» Stored data entries
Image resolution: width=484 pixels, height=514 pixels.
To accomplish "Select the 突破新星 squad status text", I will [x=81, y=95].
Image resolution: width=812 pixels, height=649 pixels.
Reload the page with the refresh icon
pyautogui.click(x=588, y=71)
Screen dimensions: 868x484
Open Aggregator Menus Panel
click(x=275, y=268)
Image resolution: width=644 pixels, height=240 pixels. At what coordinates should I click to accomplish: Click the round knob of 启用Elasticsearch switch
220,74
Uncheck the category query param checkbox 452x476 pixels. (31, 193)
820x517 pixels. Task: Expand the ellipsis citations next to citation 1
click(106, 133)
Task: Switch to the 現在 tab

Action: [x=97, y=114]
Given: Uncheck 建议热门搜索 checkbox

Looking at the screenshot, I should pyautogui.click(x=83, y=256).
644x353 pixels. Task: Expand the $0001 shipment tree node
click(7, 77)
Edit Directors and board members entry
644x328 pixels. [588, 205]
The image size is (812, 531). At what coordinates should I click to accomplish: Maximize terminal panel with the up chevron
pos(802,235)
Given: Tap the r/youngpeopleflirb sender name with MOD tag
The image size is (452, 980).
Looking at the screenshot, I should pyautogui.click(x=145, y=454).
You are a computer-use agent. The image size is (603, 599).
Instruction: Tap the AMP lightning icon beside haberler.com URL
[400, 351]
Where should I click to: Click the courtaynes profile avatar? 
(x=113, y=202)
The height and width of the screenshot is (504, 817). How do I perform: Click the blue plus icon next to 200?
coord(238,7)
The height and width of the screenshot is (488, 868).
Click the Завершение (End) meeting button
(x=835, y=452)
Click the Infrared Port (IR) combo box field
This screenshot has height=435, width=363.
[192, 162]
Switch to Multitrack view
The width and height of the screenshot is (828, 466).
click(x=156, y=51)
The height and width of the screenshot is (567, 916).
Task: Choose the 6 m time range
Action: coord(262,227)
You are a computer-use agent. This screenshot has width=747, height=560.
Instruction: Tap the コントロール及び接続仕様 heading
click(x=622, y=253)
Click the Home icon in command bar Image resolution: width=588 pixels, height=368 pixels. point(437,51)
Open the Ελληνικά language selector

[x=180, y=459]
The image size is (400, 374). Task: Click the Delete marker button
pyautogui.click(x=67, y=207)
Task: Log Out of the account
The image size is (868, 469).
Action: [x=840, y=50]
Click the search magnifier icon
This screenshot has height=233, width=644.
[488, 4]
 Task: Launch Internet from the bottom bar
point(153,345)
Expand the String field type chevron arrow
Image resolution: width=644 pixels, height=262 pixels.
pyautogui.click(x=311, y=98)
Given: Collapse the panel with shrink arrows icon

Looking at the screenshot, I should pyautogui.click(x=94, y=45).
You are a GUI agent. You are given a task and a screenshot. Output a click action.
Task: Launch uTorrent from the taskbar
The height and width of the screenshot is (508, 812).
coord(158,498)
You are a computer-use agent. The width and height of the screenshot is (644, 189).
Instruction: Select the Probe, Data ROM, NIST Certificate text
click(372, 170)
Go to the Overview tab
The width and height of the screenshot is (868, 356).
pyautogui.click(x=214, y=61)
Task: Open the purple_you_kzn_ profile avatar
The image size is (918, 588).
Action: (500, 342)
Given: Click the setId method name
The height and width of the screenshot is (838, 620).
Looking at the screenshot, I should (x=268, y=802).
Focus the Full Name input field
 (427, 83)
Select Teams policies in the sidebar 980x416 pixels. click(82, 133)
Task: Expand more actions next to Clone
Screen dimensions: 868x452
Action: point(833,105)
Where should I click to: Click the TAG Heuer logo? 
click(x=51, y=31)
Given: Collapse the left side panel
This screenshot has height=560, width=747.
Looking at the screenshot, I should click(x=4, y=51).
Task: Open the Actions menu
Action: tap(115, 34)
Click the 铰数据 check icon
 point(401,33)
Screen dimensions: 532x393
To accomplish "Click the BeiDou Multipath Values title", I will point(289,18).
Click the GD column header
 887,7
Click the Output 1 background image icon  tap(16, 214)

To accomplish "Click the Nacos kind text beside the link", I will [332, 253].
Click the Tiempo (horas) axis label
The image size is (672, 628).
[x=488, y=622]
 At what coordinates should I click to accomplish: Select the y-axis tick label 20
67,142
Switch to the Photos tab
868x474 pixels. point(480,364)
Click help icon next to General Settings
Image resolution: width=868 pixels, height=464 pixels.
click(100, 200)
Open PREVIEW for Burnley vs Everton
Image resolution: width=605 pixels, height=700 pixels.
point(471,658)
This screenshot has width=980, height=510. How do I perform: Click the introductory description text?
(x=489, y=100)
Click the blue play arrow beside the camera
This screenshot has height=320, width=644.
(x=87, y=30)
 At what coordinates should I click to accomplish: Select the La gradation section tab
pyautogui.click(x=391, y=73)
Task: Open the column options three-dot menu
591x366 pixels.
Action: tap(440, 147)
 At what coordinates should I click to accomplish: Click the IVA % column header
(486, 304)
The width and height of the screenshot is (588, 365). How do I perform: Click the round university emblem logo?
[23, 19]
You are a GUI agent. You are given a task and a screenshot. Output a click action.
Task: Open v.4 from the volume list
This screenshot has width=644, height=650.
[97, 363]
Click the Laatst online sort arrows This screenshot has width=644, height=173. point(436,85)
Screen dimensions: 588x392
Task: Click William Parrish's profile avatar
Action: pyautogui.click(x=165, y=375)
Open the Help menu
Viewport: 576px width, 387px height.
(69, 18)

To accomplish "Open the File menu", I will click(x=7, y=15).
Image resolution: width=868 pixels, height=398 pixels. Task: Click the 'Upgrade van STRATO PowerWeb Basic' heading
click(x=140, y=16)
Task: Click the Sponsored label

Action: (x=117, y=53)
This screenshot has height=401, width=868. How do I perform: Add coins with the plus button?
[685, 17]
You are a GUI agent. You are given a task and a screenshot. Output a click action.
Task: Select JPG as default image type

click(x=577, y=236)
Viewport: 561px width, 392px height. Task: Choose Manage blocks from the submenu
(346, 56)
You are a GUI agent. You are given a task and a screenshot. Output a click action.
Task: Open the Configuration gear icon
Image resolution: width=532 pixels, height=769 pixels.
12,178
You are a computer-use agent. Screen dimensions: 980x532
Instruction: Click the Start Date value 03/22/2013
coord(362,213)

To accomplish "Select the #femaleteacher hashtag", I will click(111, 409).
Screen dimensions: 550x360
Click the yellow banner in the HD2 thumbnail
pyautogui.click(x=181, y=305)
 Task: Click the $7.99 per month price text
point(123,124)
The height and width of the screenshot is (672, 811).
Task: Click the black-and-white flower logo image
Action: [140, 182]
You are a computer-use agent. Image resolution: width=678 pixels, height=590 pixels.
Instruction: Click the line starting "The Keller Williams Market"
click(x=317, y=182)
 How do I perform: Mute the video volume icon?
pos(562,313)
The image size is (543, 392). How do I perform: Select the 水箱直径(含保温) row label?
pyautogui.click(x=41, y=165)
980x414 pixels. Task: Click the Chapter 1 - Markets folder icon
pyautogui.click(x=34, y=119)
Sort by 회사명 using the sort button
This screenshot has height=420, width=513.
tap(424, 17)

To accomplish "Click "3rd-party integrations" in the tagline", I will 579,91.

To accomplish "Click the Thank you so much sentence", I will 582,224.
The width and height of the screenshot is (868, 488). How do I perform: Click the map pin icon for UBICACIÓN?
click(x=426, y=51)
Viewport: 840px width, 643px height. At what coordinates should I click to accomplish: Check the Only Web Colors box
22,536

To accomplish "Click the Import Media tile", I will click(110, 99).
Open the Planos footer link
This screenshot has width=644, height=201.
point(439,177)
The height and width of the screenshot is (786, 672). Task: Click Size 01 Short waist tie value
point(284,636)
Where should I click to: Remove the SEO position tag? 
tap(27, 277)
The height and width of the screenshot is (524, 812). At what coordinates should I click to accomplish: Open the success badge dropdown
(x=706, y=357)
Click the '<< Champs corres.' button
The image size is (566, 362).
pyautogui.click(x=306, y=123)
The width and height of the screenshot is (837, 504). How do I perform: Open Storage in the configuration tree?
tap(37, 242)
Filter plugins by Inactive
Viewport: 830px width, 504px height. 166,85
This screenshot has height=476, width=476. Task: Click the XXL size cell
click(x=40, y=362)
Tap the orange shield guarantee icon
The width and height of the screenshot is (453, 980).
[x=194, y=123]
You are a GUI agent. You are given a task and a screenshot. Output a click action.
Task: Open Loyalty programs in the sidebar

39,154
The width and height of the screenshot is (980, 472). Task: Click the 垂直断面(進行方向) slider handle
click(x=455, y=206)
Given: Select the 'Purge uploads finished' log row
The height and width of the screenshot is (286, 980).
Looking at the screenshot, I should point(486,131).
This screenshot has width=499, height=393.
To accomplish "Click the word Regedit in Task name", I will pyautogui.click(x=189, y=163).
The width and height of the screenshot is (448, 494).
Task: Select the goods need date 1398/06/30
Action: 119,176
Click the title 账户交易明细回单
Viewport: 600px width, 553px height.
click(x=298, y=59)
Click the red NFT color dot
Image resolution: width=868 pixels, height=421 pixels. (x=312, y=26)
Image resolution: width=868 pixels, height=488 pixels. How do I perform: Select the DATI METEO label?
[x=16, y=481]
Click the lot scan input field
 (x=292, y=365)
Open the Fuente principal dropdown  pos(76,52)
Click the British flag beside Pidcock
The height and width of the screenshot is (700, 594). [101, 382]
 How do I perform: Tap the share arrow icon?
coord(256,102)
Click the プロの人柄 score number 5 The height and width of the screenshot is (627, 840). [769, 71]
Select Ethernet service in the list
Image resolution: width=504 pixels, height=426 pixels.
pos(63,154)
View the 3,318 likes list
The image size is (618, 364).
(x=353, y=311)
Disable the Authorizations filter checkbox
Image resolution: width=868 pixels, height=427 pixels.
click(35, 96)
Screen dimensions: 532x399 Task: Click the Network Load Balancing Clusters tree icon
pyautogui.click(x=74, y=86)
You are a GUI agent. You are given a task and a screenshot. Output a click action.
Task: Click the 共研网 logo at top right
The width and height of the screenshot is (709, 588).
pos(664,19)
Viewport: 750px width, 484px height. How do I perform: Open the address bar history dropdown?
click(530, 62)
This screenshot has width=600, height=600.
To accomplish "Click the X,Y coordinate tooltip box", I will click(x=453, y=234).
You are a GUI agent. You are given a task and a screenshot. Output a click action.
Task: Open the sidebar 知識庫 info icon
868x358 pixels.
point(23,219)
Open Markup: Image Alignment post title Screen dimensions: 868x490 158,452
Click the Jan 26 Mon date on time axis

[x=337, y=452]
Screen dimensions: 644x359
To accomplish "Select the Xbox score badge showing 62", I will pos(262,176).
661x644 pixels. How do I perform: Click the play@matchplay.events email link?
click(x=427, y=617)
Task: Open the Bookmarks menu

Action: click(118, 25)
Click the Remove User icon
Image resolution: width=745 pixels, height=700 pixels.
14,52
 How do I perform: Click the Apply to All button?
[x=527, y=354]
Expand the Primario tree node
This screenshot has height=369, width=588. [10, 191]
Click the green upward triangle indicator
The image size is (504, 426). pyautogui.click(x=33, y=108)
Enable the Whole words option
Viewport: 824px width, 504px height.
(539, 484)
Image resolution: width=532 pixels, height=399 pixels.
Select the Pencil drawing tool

» WHAT IS REQUIRED
Within the data above, the span starting at the line containing "Open the Ελληνικά language selector" and ending at the line containing "Task: Log Out of the account" is to be retyped exactly, with no other lines.

» EXERCISE RESPONSE
Open the Ελληνικά language selector

[x=180, y=459]
The image size is (400, 374). Task: Click the Delete marker button
pyautogui.click(x=67, y=207)
Task: Log Out of the account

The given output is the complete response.